The Night Indianapolis Stood Still
I heard the words “Latino” and “problem” spill out of GOP strategist Mike Murphy’s mouth on election night, and found myself rushing to grab the remote to rewind my DVR. Did he really just say that?
Murphy was referencing the increase of Latino voters and their support of President Obama. It is the first time the percentage made it to the double digits. Perhaps another poor choice in a seemingly growing pattern of word vomit on the part of politicians. It was live television –a disappointing night for Republicans- so I’ll give him that. But the idea of a “Latino problem” began to simmer. How can an increase in voter turnout, regardless of ethnicity, be a problem? They’re voting. Maybe not the way Murphy would prefer, but they’re voting. And isn’t the goal of an election to have the voices of all Americans heard? To promote an informed and educated population?
Maybe I’m just an idealist.
Then I turned to Facebook. There was a war waging between red and blue. Words of hate and post after post describing the urgency to purchase a gun and ammunition.
What was happening? It seemed history was repeating itself. Nearly 150 years since the bloodshed in Gettysburg, we are still fighting on the front lines of social issue after social issue, classifying votes by race, and displaying hatred toward our fellow citizens.

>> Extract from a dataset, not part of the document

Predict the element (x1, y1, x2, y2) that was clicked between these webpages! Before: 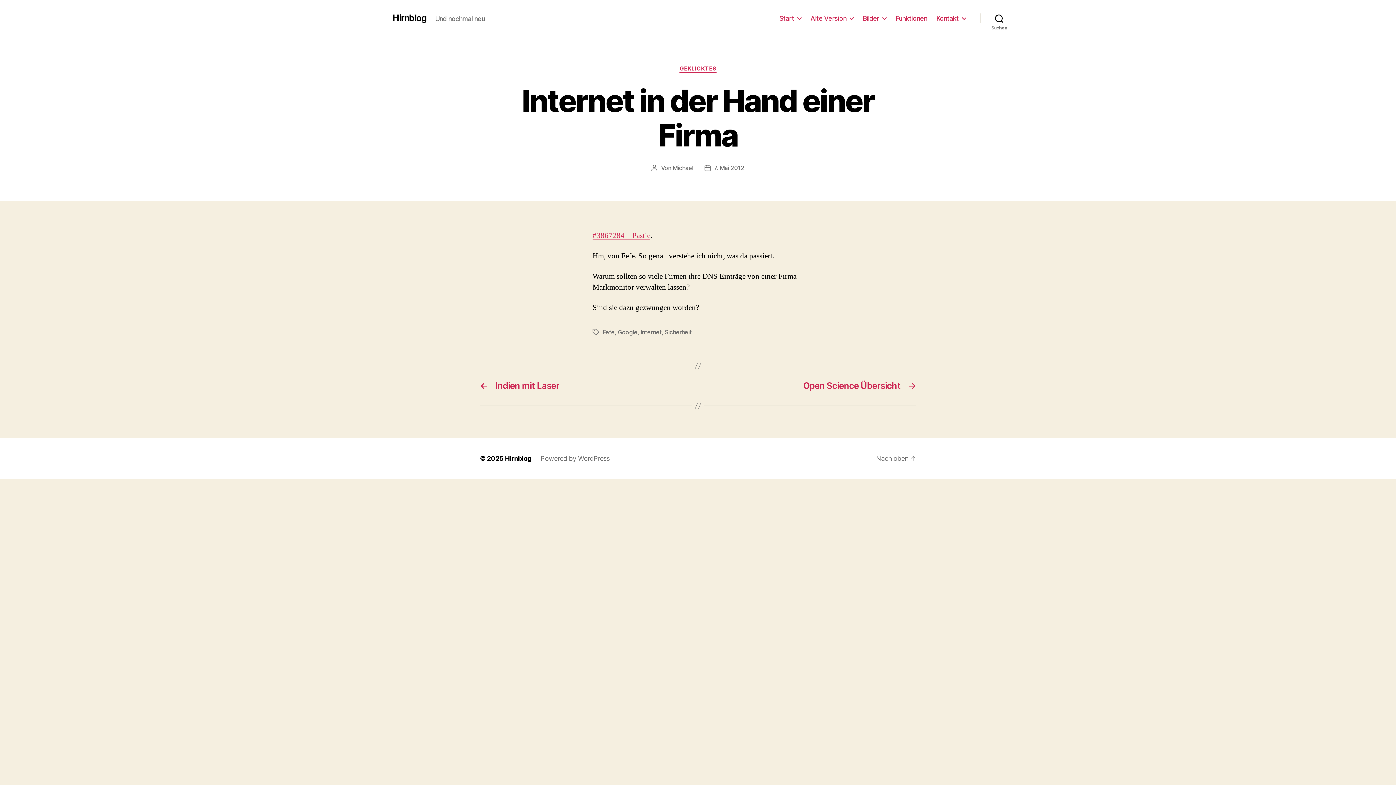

I’ve often wondered what it would have been like to live during the Civil War or through the peak of the Civil Rights Movement. I’ve wondered if I would have had the courage to aid in the development of the Underground Railroad, or march through the streets of the South in protest against the idea of second-class citizenship. On Election Day, in the months that preceded it, and in the days that have followed, it has become apparent that it is my generation’s turn to step up in the fight against social injustice. Because despite the progress, a term like “Latino problem” is only proof that there is still much to be done. After all, if there is a Latino problem, or a black problem, or a white problem, isn’t it, in the end, really an American problem? It begs the question, what makes an American, American?
When I stepped back and really thought about what I was experiencing on election night, I started thinking about the night of April 4, 1968, just hours after Martin Luther King, Jr. was assassinated. Having not yet been born, I thought about the coverage of it that I’ve seen. About how Robert Kennedy found himself in front of a crowd of supporters for a presidential campaign rally in Indianapolis. Many there that night were black and hadn’t heard the news of King’s death. As he did with most difficult topics, Kennedy laid it all out there. The crowd gasped and screamed and cried. Kennedy said he understood the anger and hate each of the men and women there that night would probably feel. After all, a white man had also killed his brother.

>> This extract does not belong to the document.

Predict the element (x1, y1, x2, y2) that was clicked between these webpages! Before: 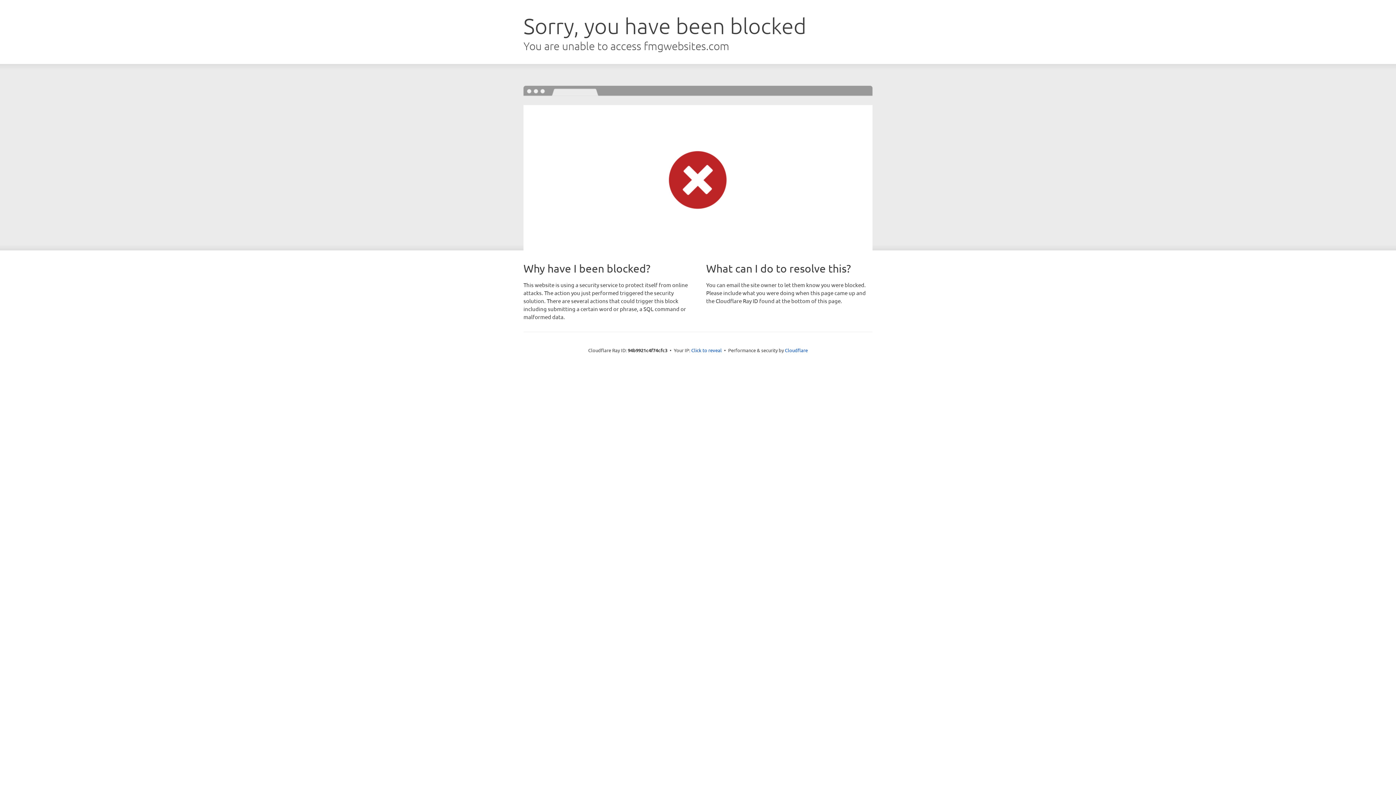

“What we need in the United States is not division,” Kennedy told the crowd. “What we need in the United States is not hatred. What we need in the United States is not violence and lawlessness, but is love and wisdom and compassion toward one another. A feeling of justice toward those who still suffer within our country.”

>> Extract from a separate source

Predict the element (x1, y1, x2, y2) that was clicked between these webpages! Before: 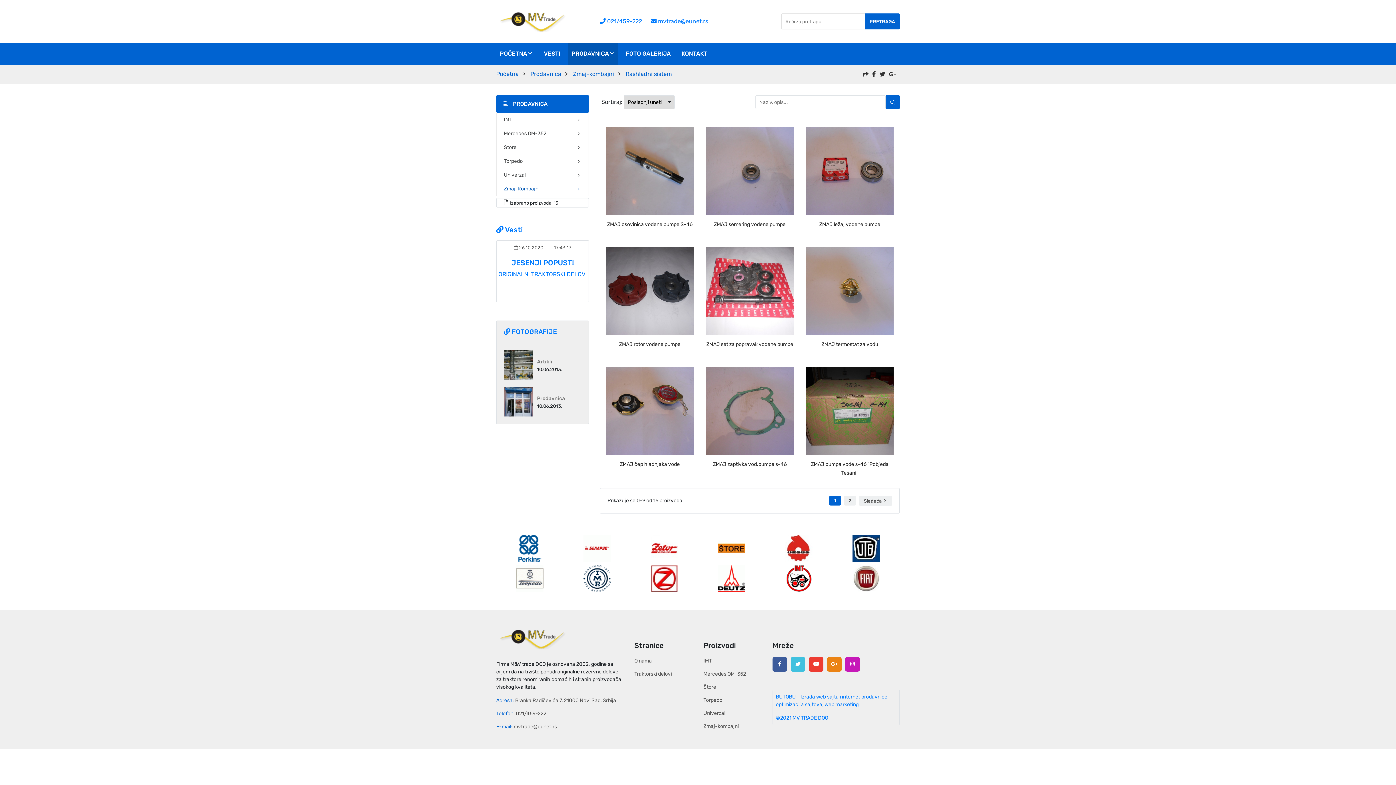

I began thinking about how, if he were alive, Kennedy could easily give that same speech to a crowd of Americans today. Yes, progress has been made. Citizens of all colors and genders can vote. They can run for office. But there still exists a division of races, and a party system so flawed that people focus more on defeating the “others,” and less on what our country stands for and on the principles by which it was built. No recent event proves this more than the criticism that stemmed from a Republican New Jersey governor’s willingness to work with, and compliment, a Democratic president’s efforts to address a crisis in his state.
In her 2012 documentary, Ethel, Rory Kennedy said the following of that night in Indianapolis, “In the wake of King’s assassination, riots broke out in more than 100 cities. But in Indianapolis, there was no such violence.”
That night did more than show the humility of a promising leader. It provided a starting point, however small, in an effort to unify a country. The link that Kennedy provided in collaborating with people of all races, all ages, and all income levels, had silenced the hate – a fitting message in equally troubling times.
Jannette Jauregui is a writer and editor for the Pepperdine University School of Law. She is a freelance columnist with The Ventura County Star in California, and serves as an adjunct professor in the Communication Department at California Lutheran University.